ABSTRACT

Degradative Solidification/Stabilization Technology for Chlorinated Hydrocarbons

Remediation of sites contaminated with chlorinated organics and mixtures of chlorinated organics and metals is a major environmental challenge. Degradative solidification/stabilization (ds/s) is potential new technology for such applications. It combines degradative processes for organic contaminants with conventional processes for immobilization of inorganics. It offers potential advantages of the low cost of conventional s/s and the ability to destroy toxic organics. Development of ds/s technologies is particularly timely due to the trend toward more containment-oriented remediation and advances in the science of degradation reactions to be applied in ds/s. Development of ds/s offers the potential for a treatment option that is substantially less expensive than alternatives such as incineration. Costs for s/s treatment typically range from $30 to $300/ton while incineration costs are typically between $200 and $400/ton. Additional costs for ds/s are estimated to range from $5 to $50/ton.

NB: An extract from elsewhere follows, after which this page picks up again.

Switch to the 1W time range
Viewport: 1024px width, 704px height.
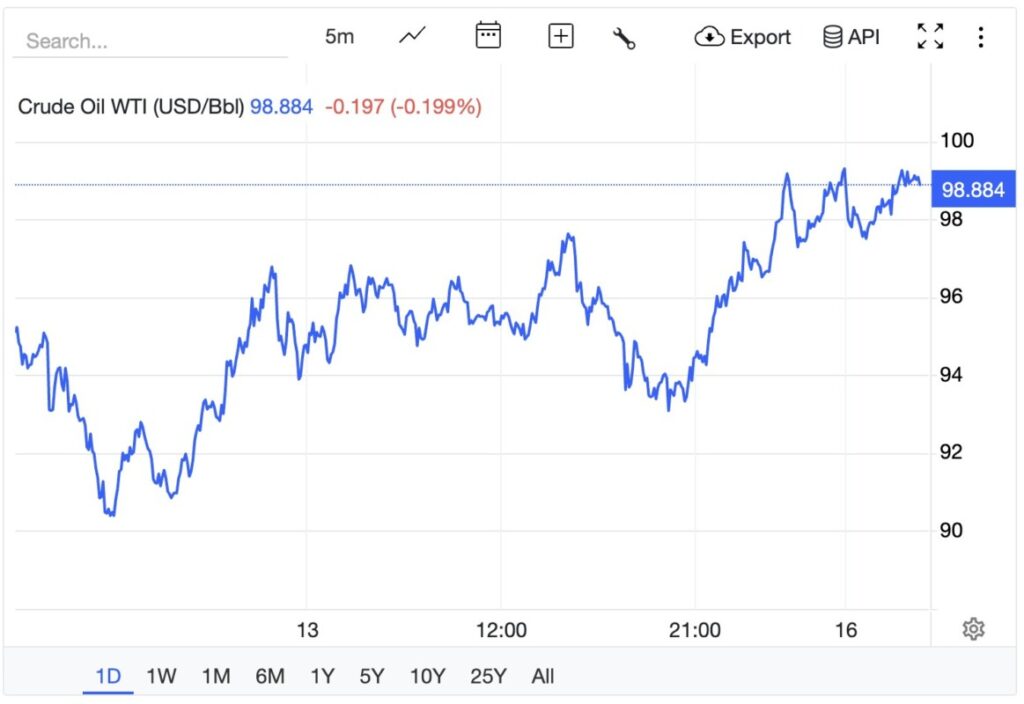click(161, 676)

A research program is being established to develop ds/s technologies. A research team has been organized that includes an engineer with expertise in s/s and an environmental chemist with expertise in degradation of organic compounds. The overall goal of the proposed research is to identify combinations of reagents (surfaces, electron carriers, and electron donors), reaction conditions that are appropriate for use in degradative solidification/stabilization systems and to demonstrate the feasibility of using one combination in a commercial ds/s treatment systems. Electron donors such as zero-valent metals and sulfide will be investigated in their ability to degrade tetrachloroethylene (PCE) and its degradation products (TCE, DCE isomers, and VC). To achieve this goal, five objectives are proposed. First, analytical and experimental tools to screen the reagents and reaction conditions will be developed (Objective 1). Then a wide range of reagents and reaction conditions will be investigated to screen those chemical systems that are most likely to become part of a practical treatment technology (Objective 2). These experiments will be conducted in slurry reactors to facilitate sampling and minimize variability in results. Experiments will be conducted at high pH, similar to cementitious s/s systems, and at moderate pH, similar to silicate/phosphate s/s systems. The most promising systems identified in the screening step will be investigated further to characterize their rates of dechlorination more fully so that optimization of the treatment technology can be accomplished (Objective 3). This information will be used to test the most promising technologies under conditions more closely related to those that will be found in the field (Objective 4). Finally, a model describing leaching and degradation in ds/s will be developed to predict the release rate of target organics (Objective 5).